I love gardening. My mom was a gardener, and when I was little, I thought it was so uncool. As I’ve gotten older, I really like plants. My mind is always moving at a thousand miles a minute, and now what I love more than anything is to sit in our small city yard and dig up plants and replant them, or weed for hours at a time, mostly on the weekend, because you can’t hurry plants. It’s totally different from my day-to-day life. I started gardening as this stress relief, anxiety relief thing, because I felt so much calmer when I had a couple of hours to sit out in the garden.
Some of it’s being outside, but then I really saw how much I was learning from it. We had a freeze a couple weeks ago. Everything was frozen. Finally, a couple weeks later, I started clearing out some of the leaves and the branches, and I noticed every plant, when I cut away at the dead leaves, you could just see new shoots coming just above the ground.
Plants are so much more resilient than you would ever think, and really, we are too. That’s a lesson that I’m learning from the plants that I can internalize: that as I go through my crazy days, I know that I am like the plants. I can be really resilient. I can survive things that I didn’t think I would be able to, and I learned that from gardening.
There’s always something to be learned, and that’s the common thread of my life, that I love learning new things, and seeing new things, and rejoicing in that. Now I’m learning about bulbs, because why not? Why not bulbs? Why not grasses? Why not these books? Why not just go ahead and learn this thing?
What advice would you give someone who wants to start her own business?
To people starting companies, take as much time as you can before you hit Go, before you tell everybody what you’re doing, before you throw up that web site and say, “I’m selling dresses.” You only have that kind of underground time once. Once you start a company, it’s game on. There’s no, “Oh, we’re just going to press Pause for a little bit while I take a breather.”
Running a business is not for the faint of heart, particularly not a small business, but if you like learning and you like challenges, and you like doing new things, it’s the best possible thing you could ever do.
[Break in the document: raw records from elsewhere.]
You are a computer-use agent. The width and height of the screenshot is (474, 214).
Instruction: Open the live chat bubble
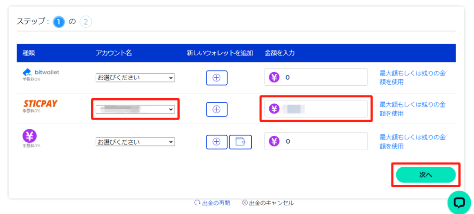click(459, 202)
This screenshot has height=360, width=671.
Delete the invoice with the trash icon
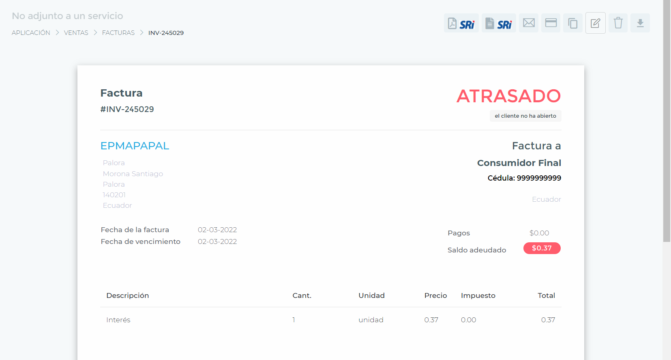click(618, 23)
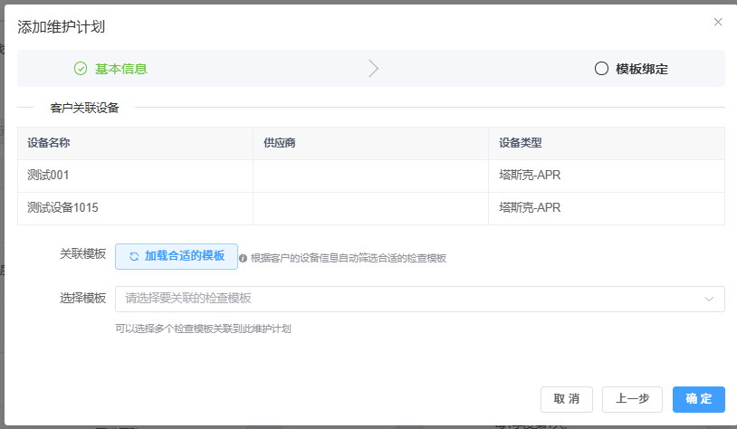The image size is (737, 429).
Task: Click the 设备名称 column header
Action: tap(49, 143)

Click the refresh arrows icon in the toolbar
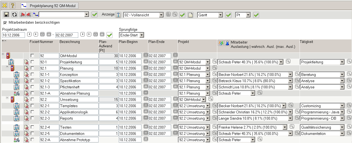coord(14,15)
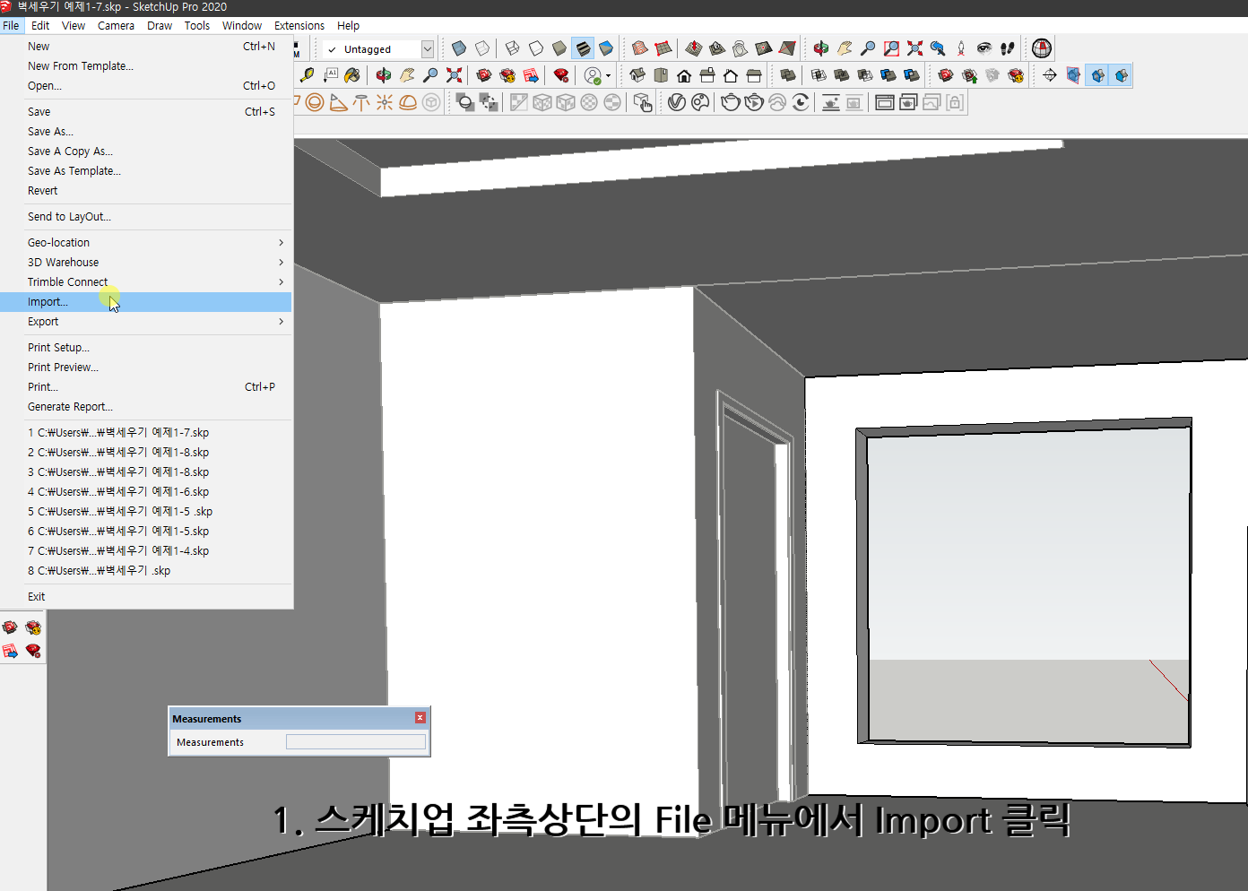Switch to the Top view icon

(661, 75)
You’ve got to learn on your feet so quickly, whether it’s customer service, or production. I learned pattern making. Pattern making is geometry, and I was terrible at geometry. It took probably six months to design our first two garments, and that was two and a half years ago. And now, over the last three and a half weeks, we have designed, drafted patterns, and have finished patterns for 80 styles that we’re going to launch this spring.
I’m 33, I’ve worked in two different industries now. I have plenty of time to do other things.
How did you picture your life as an adult, how does your life now compare to that?
When I was younger, I was really concerned that because I went to work in the non-profit world, that path just wasn’t as linear. I thought, “I am probably doing something wrong,” but it all works out. Whether you have that straight path, or whether your path looks like you were playing Twister for ten years, like mine, it’s totally going to be okay.
I never imagined running this company. I probably imagined that I would have kids by now. While I really used to care about how other people perceived what I was doing, I totally don’t care anymore. What I care about is that I’m happy, and I have a great husband, I have great friends. I don’t sleep nearly as much as I should, but I’m doing something that I love. It’s rewarding, and that’s what matters. It doesn’t matter what I thought I would be doing.
I have this crazy bucket list of things that I would love to do at some point in time. I don’t think about it as, “Wow, if I choose to start this company, I’m eliminating the possibility of those other things.” Instead I think, I’m 33, I’ve worked in two different industries now. I have plenty of time to do other things. You can do something for ten or 15 years, and then you can decide that you want to do something else, and you’re not making that decision because you failed at that other thing. If you live within your means and you save money and you create flexibility for yourself, then you can go ahead and make that transition. There’s a freedom that didn’t used to exist.
This interview has been edited and condensed.